Exercise prompt –
Take each line of the entries below that contains "Given" and copy it.

Input data –
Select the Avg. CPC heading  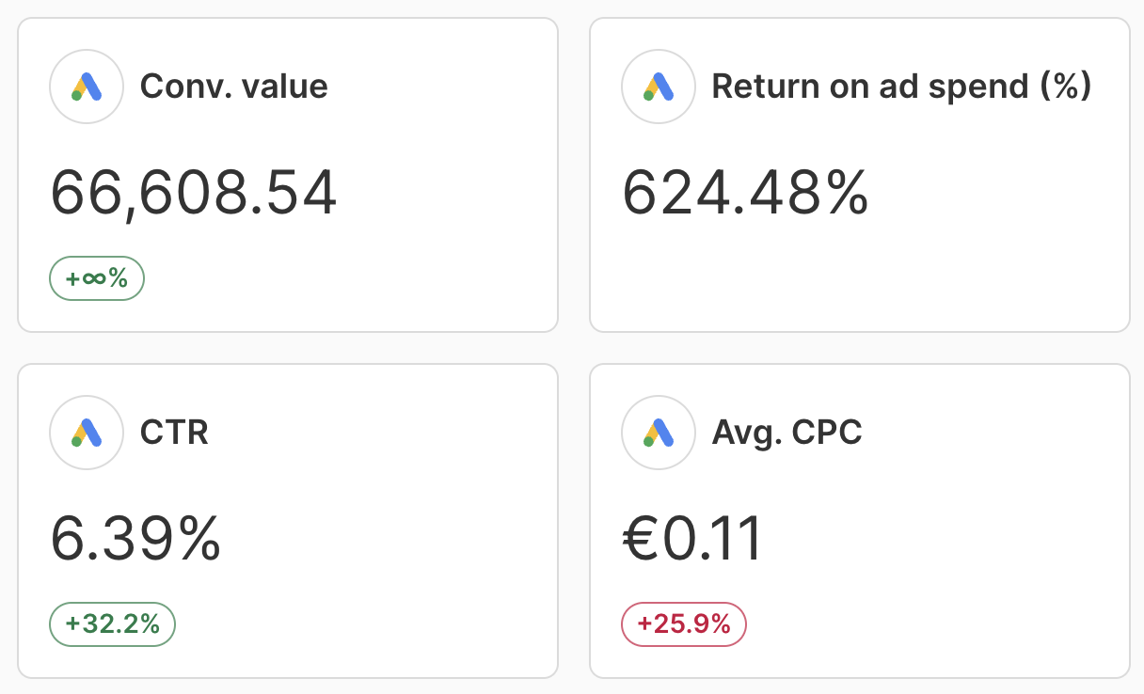point(787,433)
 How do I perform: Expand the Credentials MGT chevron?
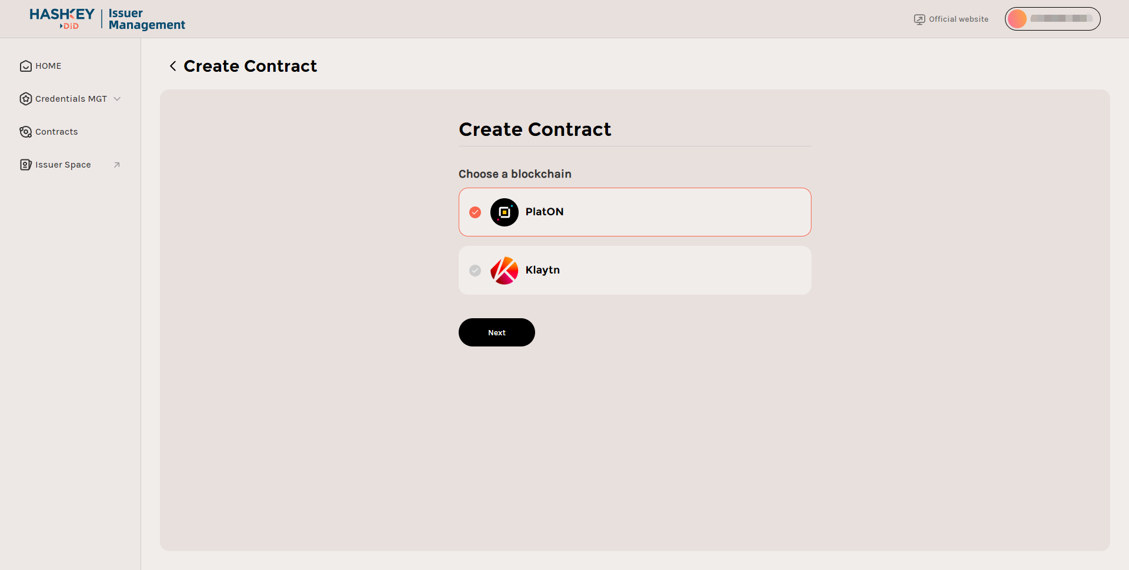coord(117,99)
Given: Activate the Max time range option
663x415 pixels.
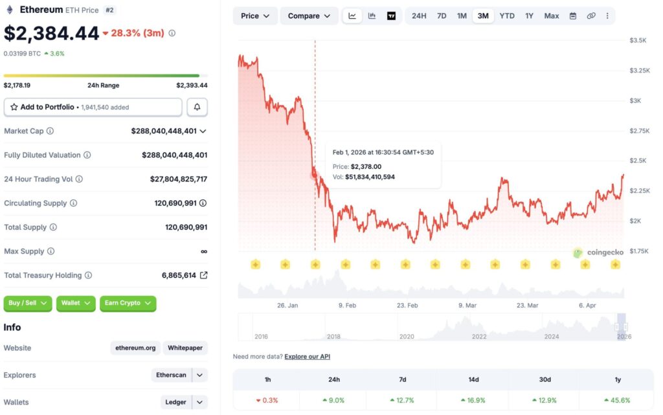Looking at the screenshot, I should point(551,16).
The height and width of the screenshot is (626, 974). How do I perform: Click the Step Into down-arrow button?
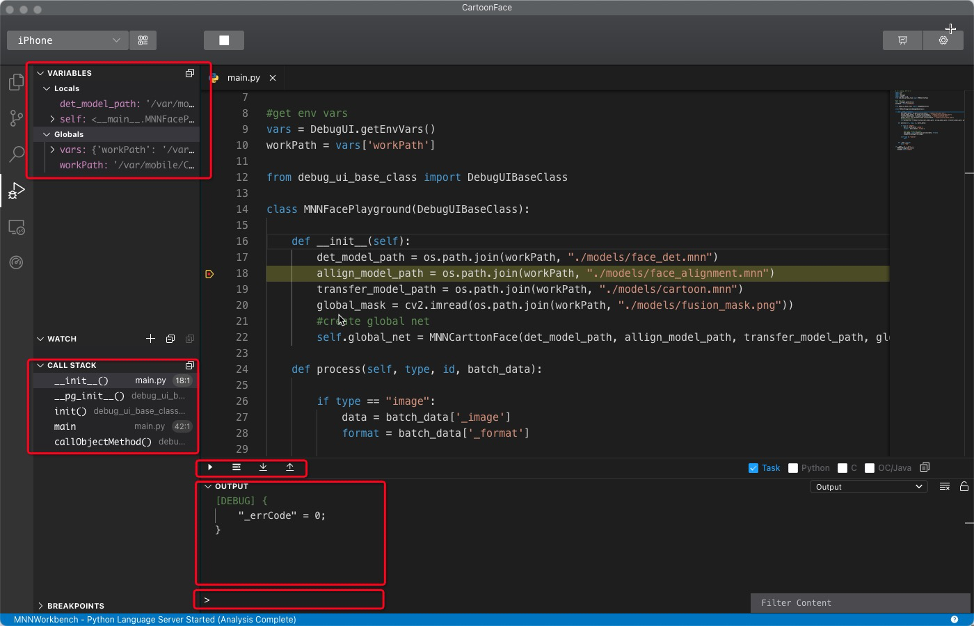263,467
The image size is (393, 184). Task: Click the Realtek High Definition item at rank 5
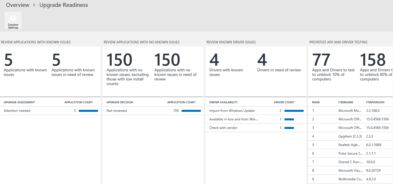tap(350, 145)
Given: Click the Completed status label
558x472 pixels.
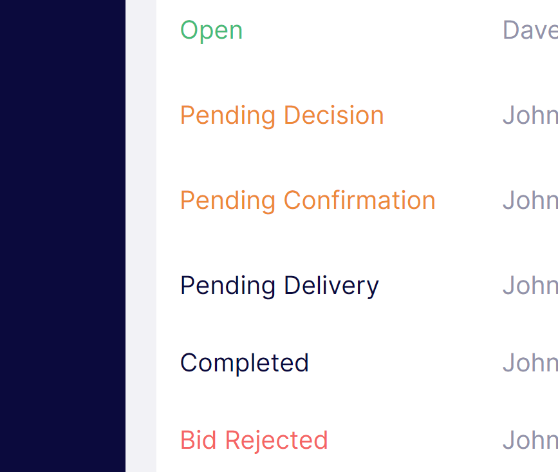Looking at the screenshot, I should point(245,363).
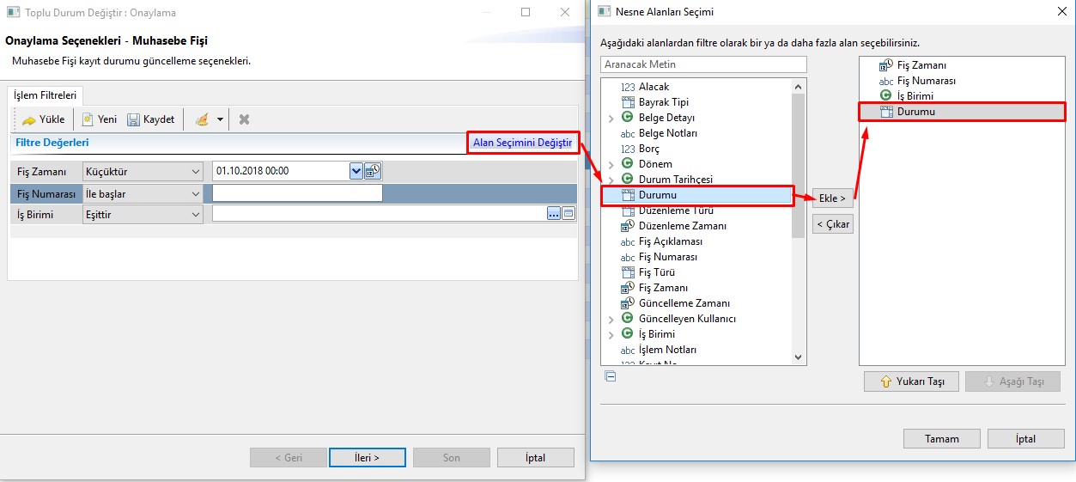
Task: Open the calendar-clock picker beside Fiş Zamanı
Action: [x=373, y=171]
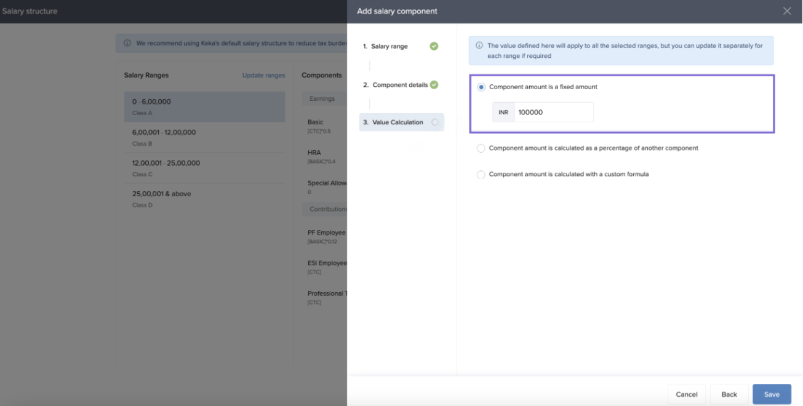Click green checkmark beside Component details
The height and width of the screenshot is (406, 803).
tap(434, 85)
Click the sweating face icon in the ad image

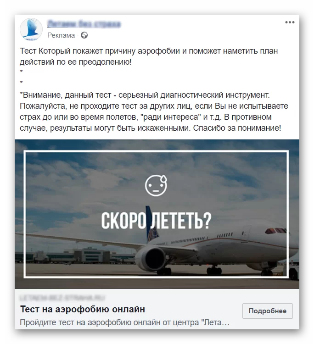(156, 185)
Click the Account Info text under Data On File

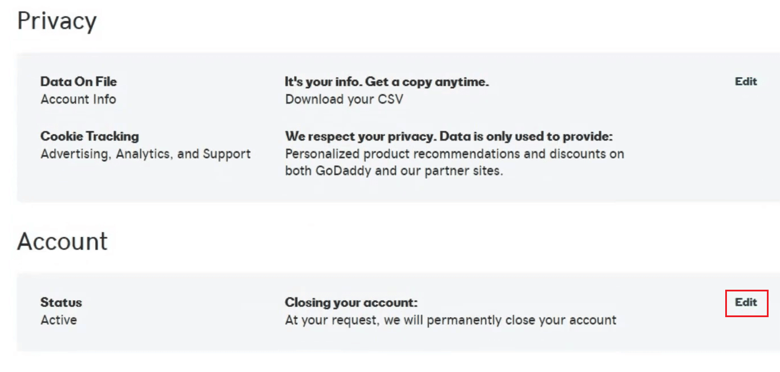point(78,99)
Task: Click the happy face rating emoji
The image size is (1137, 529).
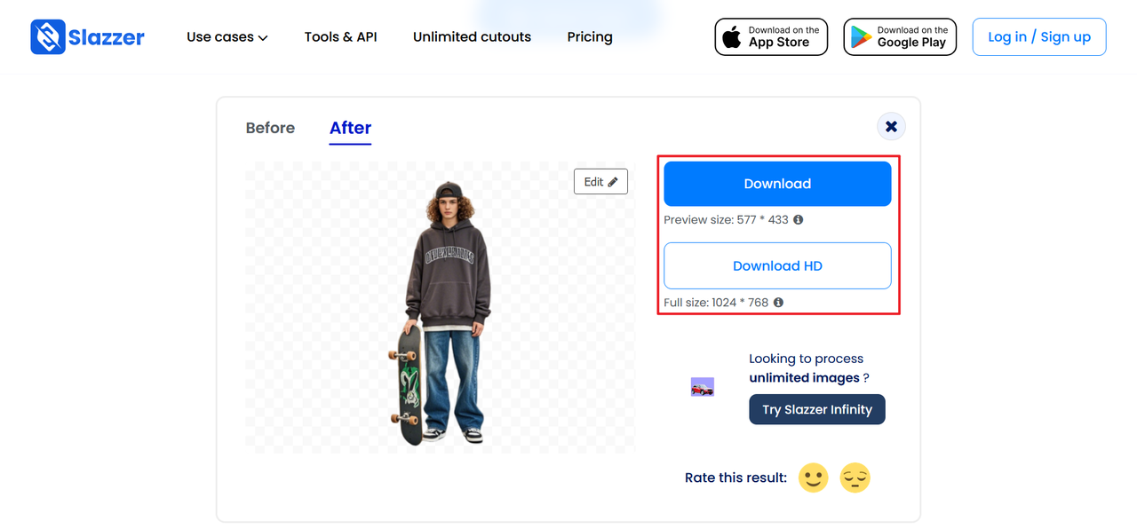Action: coord(813,478)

Solved problem –
Given: Activate the Max time range option
Given: Click the Completed status label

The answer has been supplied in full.